Recorded information START
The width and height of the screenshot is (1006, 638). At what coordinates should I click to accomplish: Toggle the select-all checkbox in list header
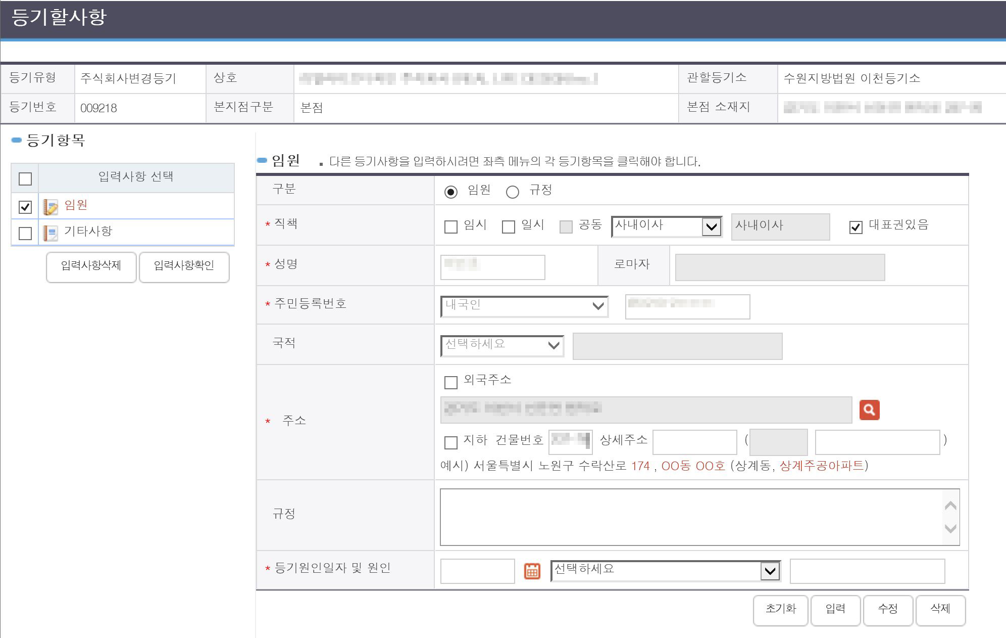(25, 179)
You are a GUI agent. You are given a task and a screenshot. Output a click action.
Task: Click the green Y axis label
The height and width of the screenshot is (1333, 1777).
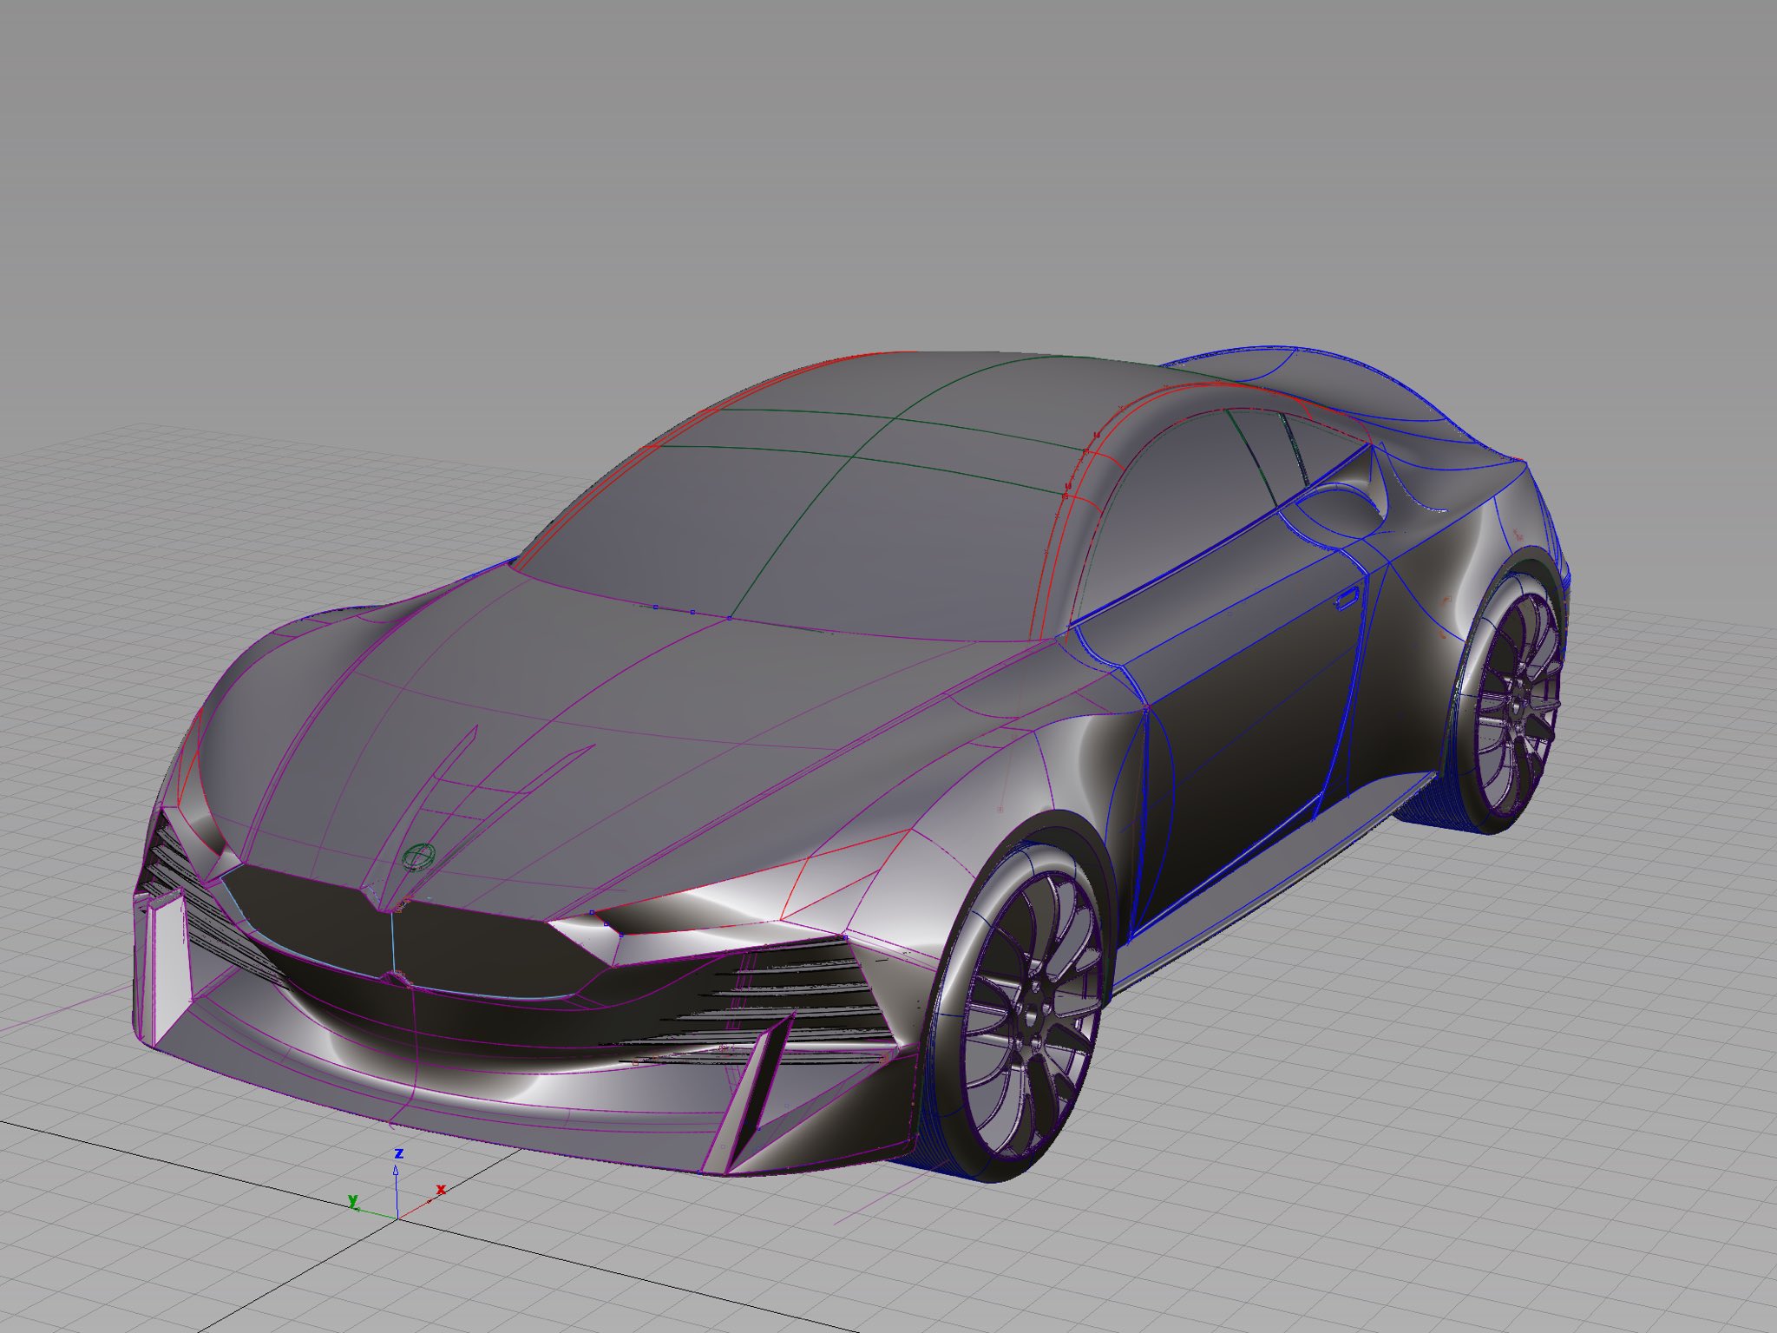pos(352,1201)
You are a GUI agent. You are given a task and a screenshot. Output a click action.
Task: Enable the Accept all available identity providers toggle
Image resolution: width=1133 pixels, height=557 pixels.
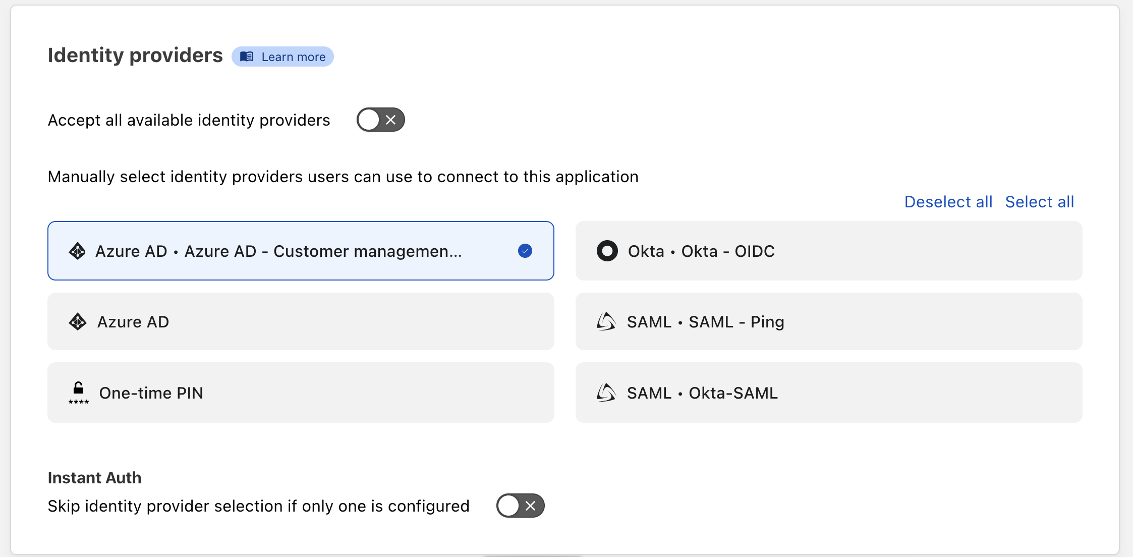(380, 120)
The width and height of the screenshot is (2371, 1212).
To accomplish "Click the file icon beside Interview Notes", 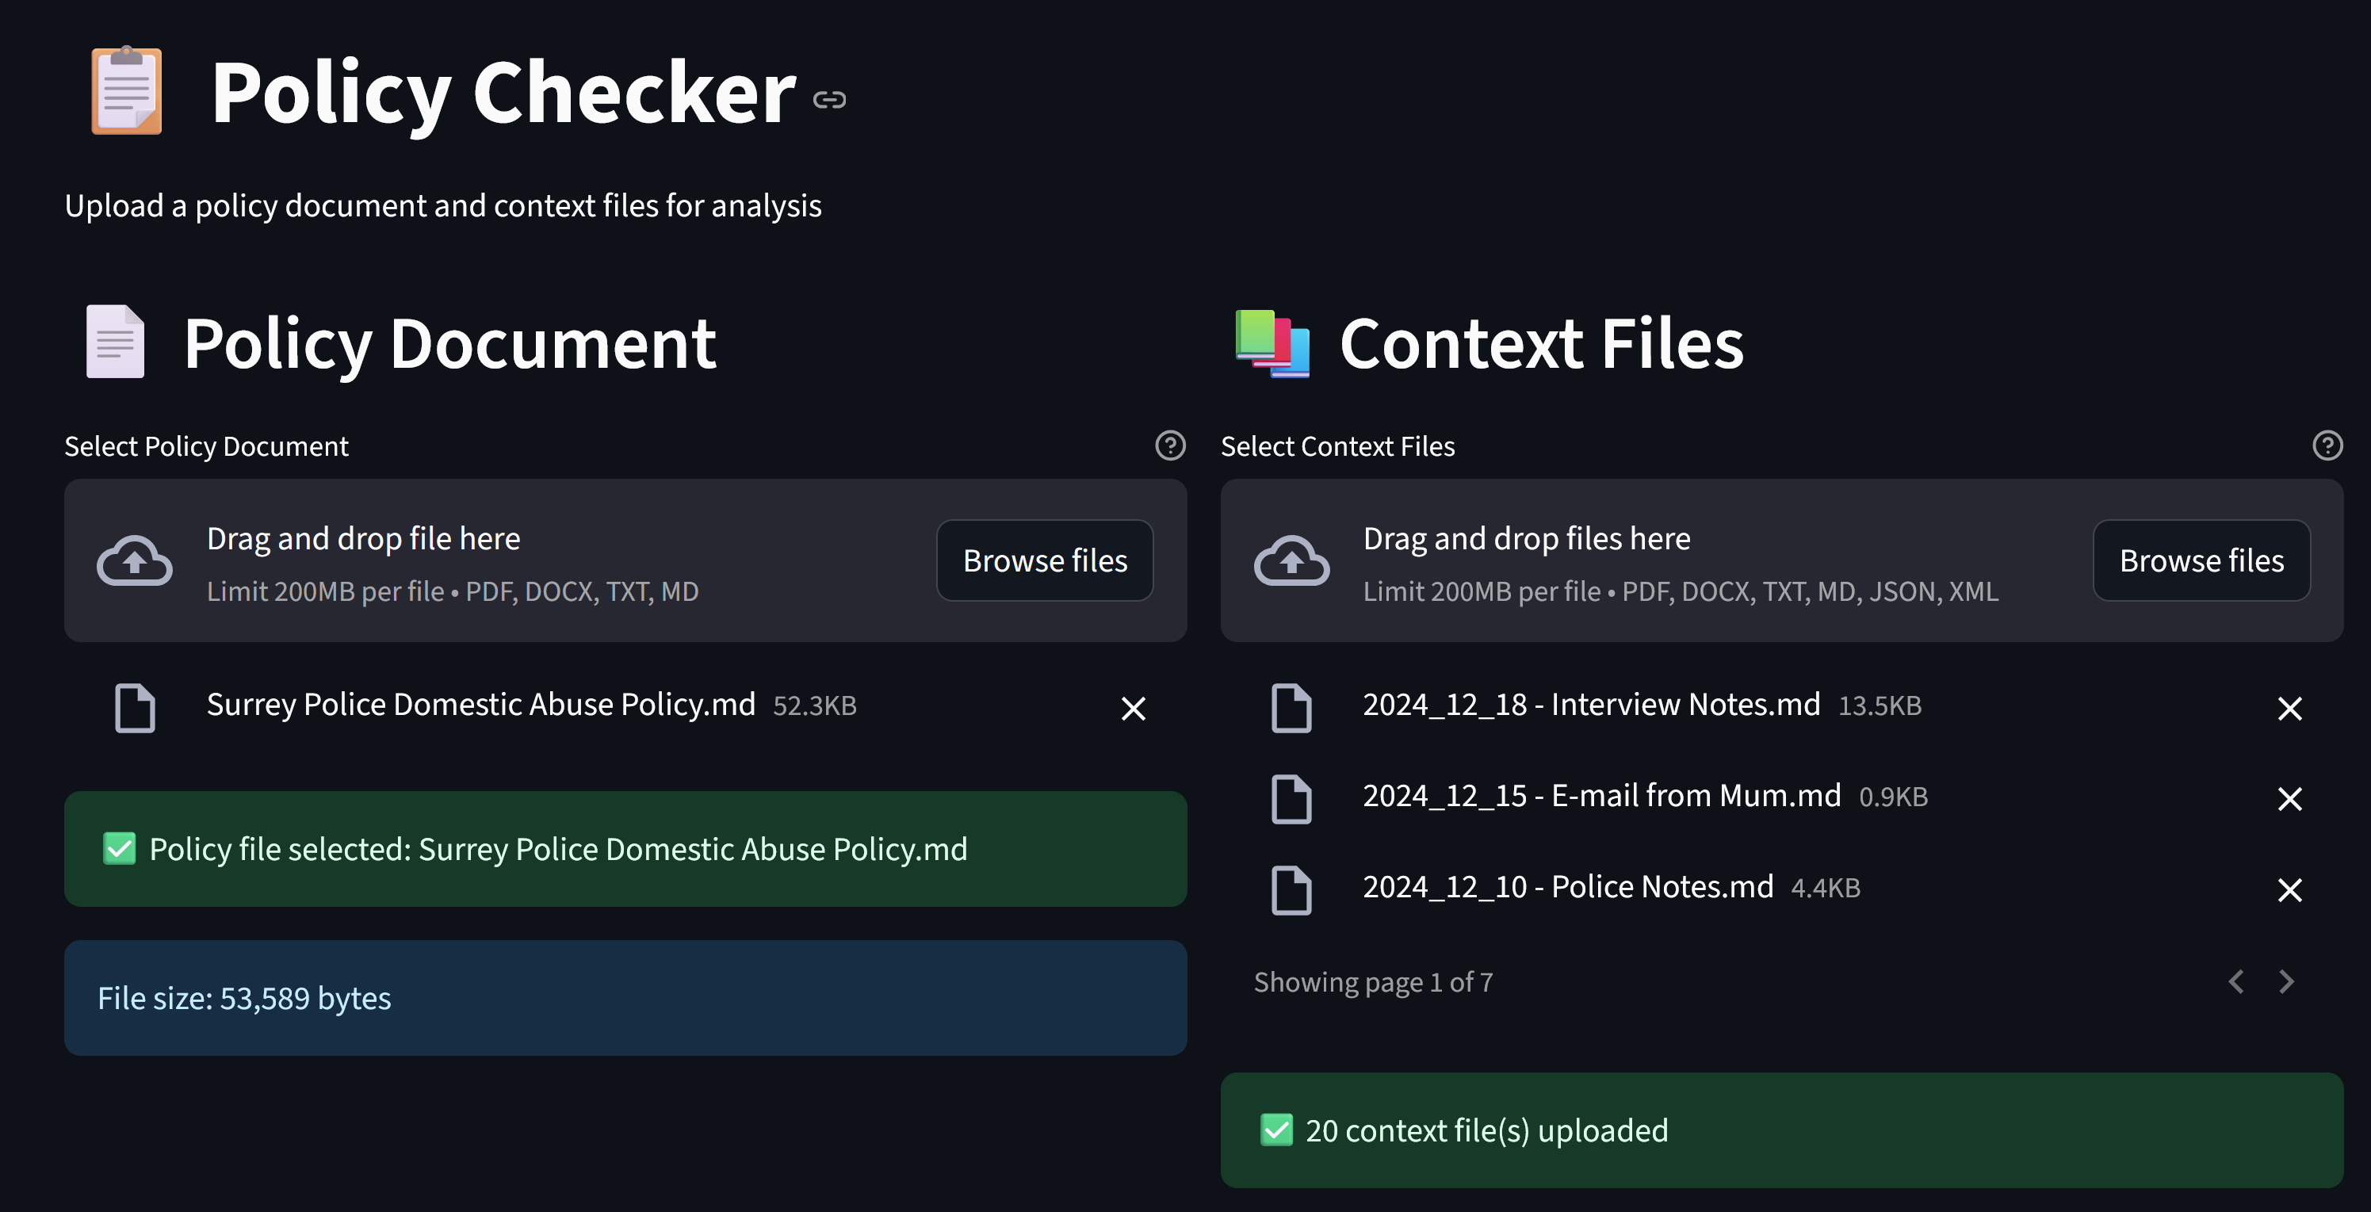I will pyautogui.click(x=1291, y=708).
Recorded information END
_Exercise description_
The lines from the start of the records above through the line that holds "Task: Enable the" are to be copied exactly, both ends included, and no pictures are to be copied.

_Solution to this task_
The width and height of the screenshot is (1006, 638). At what coordinates should I click to accomplish: Toggle the select-all checkbox in list header
(25, 179)
You are a GUI agent. You are given a task and a screenshot. Output a click action.
Task: Click the green Y axis label
The height and width of the screenshot is (1333, 1777).
pos(352,1201)
You are a GUI agent. You are given a task and a screenshot. Output a click action.
Task: Enable the Accept all available identity providers toggle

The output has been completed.